Our ability to creatively adapt to changing circumstances should not be underestimated. We have lived at the end of this world for a very long time, isolated until very recent times from Europe, from the US, from where we perceived it was all happening. That has meant we are a very adaptive and innovative people. We have led the way, and continue to do so, particularly in scientific know-how, which will be a key driver for capitalising on perceived opportunities. Good relationships with our international neighbours will underpin this growth.

We need to be able to feed ourselves. We need to be free and to enjoy a high standard of living. We need to be safe. And, as a nation, we need to be autonomous. This means giving due consideration to who owns and controls our national assets and our intellectual property and what we do with the patents that are developed here in our wonderful universities. These are conversations we need to have. We need to have very clear understandings of what is in our national interest to ensure that at the end of the 21st century we are still all the great things that we are at the start of it.

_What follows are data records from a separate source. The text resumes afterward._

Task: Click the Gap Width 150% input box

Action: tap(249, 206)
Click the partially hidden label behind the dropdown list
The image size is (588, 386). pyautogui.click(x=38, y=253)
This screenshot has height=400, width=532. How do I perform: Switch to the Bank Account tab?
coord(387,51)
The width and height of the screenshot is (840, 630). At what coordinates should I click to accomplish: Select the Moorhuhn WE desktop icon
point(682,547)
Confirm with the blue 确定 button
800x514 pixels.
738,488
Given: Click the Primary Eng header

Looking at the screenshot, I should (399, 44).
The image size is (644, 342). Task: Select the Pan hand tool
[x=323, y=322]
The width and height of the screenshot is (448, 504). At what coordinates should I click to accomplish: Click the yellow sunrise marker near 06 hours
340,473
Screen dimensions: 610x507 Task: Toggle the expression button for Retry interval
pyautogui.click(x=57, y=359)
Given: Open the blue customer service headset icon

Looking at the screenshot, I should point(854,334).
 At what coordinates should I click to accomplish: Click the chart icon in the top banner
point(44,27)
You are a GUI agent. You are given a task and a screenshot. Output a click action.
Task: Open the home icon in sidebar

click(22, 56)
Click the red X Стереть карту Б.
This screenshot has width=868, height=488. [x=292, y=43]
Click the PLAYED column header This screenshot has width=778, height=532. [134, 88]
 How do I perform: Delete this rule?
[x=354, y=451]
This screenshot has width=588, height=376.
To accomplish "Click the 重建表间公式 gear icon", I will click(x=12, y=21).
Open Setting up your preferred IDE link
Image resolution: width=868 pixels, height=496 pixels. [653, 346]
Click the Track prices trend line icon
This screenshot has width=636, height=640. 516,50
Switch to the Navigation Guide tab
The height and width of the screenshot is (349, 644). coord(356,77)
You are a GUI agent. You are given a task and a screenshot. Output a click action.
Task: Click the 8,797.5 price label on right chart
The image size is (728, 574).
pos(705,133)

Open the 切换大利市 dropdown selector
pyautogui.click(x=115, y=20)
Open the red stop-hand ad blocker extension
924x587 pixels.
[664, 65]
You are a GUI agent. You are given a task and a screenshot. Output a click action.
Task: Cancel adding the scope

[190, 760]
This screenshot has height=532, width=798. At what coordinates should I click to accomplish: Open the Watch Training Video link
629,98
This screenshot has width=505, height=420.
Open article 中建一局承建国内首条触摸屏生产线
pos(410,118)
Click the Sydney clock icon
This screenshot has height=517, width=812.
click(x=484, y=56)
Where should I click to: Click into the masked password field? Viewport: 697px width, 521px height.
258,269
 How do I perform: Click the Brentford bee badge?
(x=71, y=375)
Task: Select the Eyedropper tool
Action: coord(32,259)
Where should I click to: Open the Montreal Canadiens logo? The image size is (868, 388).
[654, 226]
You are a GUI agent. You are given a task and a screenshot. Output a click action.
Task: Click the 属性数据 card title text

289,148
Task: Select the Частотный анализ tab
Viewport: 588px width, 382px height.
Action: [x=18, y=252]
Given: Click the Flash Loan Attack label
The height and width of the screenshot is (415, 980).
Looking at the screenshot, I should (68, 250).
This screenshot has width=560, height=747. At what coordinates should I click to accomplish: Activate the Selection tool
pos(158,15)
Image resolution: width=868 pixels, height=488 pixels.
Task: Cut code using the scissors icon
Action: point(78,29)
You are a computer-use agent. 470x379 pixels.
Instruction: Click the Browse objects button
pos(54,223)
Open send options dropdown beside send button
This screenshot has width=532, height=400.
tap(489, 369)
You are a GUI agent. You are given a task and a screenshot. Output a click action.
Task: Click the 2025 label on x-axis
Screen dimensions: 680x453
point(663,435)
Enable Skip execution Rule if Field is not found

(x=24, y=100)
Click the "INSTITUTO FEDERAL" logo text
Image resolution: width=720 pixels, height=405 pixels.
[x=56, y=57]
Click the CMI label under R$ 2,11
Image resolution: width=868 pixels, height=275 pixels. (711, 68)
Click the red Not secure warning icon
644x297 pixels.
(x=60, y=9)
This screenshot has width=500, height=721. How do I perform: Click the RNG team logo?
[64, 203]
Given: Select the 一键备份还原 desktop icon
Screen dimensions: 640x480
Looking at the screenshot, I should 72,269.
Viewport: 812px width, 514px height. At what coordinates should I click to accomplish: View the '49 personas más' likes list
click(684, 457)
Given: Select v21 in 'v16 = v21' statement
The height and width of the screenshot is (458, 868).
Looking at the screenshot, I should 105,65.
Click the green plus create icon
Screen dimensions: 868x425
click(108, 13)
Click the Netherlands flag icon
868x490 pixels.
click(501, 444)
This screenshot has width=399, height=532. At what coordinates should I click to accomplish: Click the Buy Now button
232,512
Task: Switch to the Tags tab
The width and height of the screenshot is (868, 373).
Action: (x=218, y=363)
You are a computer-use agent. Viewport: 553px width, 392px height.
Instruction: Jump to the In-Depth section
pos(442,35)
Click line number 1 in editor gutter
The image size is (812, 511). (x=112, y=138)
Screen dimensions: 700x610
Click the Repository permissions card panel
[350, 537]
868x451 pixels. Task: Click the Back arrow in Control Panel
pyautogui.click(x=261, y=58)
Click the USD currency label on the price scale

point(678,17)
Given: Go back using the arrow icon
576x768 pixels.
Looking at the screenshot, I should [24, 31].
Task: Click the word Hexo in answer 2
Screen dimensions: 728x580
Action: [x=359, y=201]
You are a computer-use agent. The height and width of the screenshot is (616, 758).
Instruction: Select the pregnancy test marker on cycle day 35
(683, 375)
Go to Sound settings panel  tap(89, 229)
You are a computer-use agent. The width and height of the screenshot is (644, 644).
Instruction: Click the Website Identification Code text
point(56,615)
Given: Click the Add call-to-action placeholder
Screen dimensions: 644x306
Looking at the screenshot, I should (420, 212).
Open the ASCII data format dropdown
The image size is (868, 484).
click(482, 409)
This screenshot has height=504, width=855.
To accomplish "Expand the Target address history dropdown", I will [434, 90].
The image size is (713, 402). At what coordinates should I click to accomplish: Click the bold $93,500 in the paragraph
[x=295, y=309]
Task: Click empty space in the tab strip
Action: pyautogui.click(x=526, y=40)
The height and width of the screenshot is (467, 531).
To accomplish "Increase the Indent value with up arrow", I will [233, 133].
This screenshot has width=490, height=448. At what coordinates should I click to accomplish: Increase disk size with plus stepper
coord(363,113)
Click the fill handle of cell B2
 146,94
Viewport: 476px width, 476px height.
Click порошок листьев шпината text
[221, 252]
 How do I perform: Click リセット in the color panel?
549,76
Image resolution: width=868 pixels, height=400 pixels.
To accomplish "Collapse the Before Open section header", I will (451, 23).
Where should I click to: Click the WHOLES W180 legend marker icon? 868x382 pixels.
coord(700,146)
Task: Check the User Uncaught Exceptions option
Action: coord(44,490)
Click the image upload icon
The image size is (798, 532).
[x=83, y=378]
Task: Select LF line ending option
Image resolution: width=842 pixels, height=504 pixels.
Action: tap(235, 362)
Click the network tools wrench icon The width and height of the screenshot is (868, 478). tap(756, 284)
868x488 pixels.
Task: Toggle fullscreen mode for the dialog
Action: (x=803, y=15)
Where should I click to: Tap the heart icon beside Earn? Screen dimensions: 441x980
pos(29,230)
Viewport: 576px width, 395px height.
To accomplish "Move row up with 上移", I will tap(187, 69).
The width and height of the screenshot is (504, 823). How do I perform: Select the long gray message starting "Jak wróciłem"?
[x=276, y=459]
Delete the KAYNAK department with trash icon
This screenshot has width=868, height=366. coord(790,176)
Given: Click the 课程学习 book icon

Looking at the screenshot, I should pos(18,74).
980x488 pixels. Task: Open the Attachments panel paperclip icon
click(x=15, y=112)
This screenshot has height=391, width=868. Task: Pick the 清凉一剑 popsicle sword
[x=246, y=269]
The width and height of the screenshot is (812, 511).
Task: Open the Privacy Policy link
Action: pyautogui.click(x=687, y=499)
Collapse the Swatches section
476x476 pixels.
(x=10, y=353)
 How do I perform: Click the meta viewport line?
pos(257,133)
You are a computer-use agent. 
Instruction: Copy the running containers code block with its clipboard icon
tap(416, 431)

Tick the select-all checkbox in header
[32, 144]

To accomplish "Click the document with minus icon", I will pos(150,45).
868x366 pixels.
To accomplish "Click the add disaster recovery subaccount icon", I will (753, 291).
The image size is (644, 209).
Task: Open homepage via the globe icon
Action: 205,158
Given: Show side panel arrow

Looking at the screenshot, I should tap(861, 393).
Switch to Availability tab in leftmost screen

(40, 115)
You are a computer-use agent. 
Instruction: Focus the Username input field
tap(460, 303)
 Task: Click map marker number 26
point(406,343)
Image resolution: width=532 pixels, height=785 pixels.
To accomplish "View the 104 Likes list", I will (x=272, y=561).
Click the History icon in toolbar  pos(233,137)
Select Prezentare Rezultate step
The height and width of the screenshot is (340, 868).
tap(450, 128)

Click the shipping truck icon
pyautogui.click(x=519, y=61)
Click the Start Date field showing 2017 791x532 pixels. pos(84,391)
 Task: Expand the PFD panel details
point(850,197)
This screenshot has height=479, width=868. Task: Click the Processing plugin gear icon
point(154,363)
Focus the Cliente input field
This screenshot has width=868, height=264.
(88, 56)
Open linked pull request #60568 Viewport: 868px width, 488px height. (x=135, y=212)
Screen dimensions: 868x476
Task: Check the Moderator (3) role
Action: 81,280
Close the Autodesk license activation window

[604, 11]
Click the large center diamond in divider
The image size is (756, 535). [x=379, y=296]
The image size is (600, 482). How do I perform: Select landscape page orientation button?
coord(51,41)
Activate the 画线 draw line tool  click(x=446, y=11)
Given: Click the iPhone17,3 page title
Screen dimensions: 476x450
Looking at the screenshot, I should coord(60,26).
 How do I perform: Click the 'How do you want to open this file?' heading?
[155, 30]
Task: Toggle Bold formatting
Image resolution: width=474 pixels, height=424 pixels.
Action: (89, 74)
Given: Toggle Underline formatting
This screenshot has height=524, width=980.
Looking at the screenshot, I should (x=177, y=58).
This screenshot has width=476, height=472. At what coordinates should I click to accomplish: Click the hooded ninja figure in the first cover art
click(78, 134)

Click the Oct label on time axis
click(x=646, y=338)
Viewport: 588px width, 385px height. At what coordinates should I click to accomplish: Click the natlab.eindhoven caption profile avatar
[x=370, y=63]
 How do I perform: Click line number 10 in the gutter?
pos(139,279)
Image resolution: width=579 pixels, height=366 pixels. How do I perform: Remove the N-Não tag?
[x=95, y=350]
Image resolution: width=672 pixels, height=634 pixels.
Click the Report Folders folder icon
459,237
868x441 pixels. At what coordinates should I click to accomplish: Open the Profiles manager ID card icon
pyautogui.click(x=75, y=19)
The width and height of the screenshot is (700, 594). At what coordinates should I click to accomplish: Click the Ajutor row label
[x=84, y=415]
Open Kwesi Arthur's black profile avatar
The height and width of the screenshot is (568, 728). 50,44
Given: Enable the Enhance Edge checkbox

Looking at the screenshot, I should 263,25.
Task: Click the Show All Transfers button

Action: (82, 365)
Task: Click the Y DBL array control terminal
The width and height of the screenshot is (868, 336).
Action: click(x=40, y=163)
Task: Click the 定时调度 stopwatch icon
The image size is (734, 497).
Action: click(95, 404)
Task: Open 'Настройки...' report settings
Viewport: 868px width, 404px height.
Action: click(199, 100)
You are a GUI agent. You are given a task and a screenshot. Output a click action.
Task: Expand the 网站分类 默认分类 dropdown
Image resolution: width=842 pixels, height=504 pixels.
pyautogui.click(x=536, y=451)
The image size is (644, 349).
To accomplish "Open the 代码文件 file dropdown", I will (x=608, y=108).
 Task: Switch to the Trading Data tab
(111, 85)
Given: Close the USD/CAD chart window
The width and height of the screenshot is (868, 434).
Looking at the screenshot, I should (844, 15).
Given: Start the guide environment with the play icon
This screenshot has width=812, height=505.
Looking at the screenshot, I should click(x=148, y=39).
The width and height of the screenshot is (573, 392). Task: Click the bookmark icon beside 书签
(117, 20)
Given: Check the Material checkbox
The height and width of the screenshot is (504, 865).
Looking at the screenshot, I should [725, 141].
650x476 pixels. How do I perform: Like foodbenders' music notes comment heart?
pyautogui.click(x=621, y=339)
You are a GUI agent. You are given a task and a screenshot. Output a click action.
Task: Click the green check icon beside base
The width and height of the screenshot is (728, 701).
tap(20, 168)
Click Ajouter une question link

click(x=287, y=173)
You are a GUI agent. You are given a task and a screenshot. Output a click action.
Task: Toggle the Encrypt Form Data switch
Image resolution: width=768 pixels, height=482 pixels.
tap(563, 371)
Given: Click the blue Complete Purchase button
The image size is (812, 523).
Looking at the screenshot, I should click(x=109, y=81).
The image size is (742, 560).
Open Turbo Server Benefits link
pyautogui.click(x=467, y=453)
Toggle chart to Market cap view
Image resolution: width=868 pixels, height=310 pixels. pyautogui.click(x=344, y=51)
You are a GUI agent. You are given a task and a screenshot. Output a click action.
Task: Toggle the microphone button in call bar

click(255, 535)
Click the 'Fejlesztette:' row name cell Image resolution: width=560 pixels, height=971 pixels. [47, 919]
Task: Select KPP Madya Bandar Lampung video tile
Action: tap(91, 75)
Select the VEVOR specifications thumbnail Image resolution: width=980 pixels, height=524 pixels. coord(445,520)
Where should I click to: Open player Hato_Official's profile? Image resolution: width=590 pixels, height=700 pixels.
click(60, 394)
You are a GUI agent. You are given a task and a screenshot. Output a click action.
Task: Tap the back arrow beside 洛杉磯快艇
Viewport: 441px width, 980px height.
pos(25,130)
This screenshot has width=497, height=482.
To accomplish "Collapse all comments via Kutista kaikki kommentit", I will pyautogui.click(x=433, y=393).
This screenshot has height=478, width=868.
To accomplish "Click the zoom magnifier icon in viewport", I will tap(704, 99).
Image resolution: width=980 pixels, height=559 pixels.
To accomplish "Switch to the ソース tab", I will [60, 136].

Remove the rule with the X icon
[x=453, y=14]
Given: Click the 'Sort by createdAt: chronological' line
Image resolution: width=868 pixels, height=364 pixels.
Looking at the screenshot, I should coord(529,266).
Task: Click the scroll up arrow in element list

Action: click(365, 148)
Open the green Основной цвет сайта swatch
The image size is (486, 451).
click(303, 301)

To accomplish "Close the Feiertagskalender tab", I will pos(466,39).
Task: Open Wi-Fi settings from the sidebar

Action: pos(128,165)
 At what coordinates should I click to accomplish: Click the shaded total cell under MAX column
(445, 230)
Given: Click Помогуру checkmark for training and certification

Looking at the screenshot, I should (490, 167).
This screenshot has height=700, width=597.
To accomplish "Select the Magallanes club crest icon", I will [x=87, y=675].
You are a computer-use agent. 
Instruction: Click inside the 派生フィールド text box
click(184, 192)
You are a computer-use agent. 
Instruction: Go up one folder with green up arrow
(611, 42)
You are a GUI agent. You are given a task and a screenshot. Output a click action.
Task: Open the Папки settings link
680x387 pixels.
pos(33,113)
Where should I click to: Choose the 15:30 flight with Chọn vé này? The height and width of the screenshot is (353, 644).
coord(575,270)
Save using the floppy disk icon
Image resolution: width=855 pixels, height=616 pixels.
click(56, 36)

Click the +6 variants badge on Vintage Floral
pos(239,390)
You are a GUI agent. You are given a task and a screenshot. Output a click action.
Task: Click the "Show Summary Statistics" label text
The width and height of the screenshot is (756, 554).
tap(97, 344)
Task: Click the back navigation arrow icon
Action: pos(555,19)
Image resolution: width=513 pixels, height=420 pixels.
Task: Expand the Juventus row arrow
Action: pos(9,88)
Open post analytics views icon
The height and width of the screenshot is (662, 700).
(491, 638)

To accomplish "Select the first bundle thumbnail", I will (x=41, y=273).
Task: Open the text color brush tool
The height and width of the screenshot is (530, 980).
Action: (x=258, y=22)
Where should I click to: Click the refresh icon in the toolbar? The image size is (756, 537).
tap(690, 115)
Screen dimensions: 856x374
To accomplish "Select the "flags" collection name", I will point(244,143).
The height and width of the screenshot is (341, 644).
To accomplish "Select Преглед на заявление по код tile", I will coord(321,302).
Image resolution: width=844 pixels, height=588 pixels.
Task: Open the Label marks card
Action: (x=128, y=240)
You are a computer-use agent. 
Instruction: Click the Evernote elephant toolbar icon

Obviously we have to operate within our limits, unlike the former government. We have had a structural budget deficit of more than two per cent of GDP for the past five years. We will have to be thoughtful about how we spend money and deal responsibly with the federal budget. We will need to make some tough choices and take steps to ensure we put in place systems within our budgetary framework so that we deal with that structural deficit. The Grattan Institute recently released a report that indicated how the mining boom, which has driven so much of the comfortable existence we have all enjoyed over recent decades, has actually masked this deficit. It will be apparent to all, quite soon, that it is there. The choices will not be popular, but few ideas should be ruled out. In that context I look forward to the reviews into our tax system that do not leave anything out. I look forward to a comprehensive review of our competition policy, because that will underpin our capacity to take up these opportunities. I look forward to a review into our education system, to ensure that we are best placed to grab the opportunities and capitalise on our natural advantage.

Geography is an important consideration when thinking about shaping our future. As a National, I believe that our geography can be an opportunity—our proximity to Asia, our diverse climate and internal geography and our desire to compete on the world stage, which is born from living in a large, isolated island nation. We are resourceful, determined and irreverent, and that means we take risks, we invent, we create and we back ourselves. Regional Australia is uniquely positioned to assist with the heavy lifting going forward. We should be proud of our nation, our people, our exports and our natural assets. This combination of characteristics could prove an unbeatable recipe for success. This nation is open for business, we are stocking the shelves and we will have people to man the tills.